EXCERPTED DATA —
-- Start --

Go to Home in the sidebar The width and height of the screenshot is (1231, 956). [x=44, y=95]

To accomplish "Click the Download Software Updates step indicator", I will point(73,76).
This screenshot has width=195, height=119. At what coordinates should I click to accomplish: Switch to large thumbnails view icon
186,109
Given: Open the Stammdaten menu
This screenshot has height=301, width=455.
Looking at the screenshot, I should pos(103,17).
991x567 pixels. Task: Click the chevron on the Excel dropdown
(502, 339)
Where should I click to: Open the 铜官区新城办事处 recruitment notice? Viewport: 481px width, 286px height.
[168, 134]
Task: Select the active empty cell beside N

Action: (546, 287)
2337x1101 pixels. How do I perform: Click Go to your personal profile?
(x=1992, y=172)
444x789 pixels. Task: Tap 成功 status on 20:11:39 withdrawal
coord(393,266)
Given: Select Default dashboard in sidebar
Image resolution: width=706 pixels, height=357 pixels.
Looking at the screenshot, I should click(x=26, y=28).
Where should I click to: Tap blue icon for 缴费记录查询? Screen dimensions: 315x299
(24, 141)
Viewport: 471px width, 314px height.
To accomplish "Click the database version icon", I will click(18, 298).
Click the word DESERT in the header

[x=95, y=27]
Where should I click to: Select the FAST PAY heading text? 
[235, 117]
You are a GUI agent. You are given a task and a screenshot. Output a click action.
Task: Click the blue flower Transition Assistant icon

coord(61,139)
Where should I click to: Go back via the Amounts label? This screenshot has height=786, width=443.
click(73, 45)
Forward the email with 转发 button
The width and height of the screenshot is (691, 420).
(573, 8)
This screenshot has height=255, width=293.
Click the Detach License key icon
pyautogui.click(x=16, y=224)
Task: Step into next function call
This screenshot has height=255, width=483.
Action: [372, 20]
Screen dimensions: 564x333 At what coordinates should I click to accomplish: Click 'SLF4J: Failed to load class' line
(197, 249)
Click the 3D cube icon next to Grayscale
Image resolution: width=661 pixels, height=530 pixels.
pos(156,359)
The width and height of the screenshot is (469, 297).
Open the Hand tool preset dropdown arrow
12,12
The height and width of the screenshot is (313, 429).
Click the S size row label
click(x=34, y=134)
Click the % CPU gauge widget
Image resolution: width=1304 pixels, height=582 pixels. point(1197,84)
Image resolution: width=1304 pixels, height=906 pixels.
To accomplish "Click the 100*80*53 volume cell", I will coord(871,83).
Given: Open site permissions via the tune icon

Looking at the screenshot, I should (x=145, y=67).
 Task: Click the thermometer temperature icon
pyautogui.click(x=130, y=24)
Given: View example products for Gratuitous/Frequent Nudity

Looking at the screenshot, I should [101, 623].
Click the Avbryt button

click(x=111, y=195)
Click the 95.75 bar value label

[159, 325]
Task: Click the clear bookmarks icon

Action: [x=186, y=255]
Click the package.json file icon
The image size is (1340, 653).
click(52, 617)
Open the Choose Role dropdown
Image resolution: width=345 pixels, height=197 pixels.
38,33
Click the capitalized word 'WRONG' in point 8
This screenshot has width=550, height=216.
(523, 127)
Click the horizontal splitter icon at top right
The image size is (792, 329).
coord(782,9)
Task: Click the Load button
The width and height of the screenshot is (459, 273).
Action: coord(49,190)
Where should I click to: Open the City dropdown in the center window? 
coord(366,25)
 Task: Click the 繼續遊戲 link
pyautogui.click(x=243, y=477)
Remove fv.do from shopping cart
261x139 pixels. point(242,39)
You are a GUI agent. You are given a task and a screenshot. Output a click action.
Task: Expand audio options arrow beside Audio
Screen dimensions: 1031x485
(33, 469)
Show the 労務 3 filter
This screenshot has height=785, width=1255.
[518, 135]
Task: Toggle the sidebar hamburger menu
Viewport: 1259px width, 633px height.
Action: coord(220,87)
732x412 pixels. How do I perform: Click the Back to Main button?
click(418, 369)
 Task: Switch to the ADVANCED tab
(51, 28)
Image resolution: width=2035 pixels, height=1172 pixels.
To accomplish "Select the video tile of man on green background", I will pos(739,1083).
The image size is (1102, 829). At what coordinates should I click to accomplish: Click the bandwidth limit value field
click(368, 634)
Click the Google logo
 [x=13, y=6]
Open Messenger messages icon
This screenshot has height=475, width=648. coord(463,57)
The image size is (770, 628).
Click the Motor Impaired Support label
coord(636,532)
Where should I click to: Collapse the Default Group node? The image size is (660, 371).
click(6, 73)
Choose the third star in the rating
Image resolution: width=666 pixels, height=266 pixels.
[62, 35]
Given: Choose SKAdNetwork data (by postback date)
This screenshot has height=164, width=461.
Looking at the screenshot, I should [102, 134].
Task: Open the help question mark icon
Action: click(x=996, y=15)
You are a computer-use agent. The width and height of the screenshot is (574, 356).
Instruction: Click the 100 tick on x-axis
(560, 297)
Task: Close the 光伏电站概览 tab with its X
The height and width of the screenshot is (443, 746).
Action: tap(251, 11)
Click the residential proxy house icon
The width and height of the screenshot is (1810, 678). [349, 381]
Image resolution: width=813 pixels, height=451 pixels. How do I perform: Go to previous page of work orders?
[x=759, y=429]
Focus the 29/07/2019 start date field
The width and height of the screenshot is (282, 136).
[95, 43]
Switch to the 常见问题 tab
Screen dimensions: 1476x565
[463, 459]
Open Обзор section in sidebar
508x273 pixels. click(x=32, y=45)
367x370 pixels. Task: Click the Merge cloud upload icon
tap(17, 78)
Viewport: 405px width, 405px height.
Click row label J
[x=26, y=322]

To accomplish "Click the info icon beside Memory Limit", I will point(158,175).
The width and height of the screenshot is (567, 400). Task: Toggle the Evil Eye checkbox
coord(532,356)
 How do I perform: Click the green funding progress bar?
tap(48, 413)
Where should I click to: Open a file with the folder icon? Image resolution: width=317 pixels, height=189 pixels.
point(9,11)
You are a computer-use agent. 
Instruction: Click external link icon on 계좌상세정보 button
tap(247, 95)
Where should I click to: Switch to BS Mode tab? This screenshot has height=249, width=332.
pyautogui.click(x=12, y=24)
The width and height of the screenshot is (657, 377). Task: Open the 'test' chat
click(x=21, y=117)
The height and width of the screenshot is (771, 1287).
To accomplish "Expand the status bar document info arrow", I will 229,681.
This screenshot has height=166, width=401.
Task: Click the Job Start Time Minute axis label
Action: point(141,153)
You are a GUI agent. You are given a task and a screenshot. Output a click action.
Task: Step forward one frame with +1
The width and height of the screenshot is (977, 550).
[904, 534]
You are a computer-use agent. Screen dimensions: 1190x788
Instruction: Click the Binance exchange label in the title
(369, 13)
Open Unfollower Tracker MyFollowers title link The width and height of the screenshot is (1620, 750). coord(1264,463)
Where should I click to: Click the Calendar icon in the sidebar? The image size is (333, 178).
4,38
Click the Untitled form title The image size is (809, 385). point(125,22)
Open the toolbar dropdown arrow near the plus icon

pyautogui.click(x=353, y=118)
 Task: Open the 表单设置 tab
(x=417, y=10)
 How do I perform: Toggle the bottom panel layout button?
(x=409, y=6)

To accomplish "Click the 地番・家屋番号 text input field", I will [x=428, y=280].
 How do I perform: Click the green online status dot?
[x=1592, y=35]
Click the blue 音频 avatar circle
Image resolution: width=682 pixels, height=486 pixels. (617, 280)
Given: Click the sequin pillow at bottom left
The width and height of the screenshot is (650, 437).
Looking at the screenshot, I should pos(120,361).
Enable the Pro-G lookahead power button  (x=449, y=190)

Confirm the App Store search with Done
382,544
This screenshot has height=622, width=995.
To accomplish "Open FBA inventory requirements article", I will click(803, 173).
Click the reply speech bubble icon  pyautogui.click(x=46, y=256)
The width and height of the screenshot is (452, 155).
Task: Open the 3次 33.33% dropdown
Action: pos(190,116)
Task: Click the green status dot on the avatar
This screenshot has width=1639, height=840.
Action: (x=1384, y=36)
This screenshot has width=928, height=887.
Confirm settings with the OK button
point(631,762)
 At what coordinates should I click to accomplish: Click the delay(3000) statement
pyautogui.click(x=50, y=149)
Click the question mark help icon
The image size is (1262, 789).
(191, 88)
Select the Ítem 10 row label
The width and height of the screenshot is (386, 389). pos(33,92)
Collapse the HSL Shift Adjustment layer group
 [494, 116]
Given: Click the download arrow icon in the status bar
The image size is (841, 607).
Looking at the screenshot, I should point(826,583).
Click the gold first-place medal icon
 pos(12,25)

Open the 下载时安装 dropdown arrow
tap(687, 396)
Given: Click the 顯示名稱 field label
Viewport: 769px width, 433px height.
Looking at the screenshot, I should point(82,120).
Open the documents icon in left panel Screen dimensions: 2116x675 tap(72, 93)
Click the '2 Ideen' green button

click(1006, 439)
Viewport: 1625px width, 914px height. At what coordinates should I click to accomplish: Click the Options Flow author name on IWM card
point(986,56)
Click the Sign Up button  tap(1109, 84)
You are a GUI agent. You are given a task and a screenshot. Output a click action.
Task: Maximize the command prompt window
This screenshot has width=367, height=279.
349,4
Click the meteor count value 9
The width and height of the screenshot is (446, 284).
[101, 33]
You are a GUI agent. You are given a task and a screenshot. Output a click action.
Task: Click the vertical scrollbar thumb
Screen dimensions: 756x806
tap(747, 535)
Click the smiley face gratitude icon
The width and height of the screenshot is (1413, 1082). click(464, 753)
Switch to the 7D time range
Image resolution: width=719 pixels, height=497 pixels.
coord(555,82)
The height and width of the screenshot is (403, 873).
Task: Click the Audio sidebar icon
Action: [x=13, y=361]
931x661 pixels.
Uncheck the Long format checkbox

-- End --

PROBLEM DETAILS — Turn the items above, from the line containing "367x370 pixels. Task: Click" through the line containing "tap(247, 95)", into a numbered list, one line per number. Leave out any blank lines in that stretch.

COMPLETE RESPONSE —
1. 367x370 pixels. Task: Click the Merge cloud upload icon
2. tap(17, 78)
3. Viewport: 405px width, 405px height.
4. Click row label J
5. [x=26, y=322]
6. To accomplish "Click the info icon beside Memory Limit", I will point(158,175).
7. The width and height of the screenshot is (567, 400). Task: Toggle the Evil Eye checkbox
8. coord(532,356)
9.  How do I perform: Click the green funding progress bar?
10. tap(48, 413)
11. Where should I click to: Open a file with the folder icon? Image resolution: width=317 pixels, height=189 pixels.
12. point(9,11)
13. You are a computer-use agent. 
14. Instruction: Click external link icon on 계좌상세정보 button
15. tap(247, 95)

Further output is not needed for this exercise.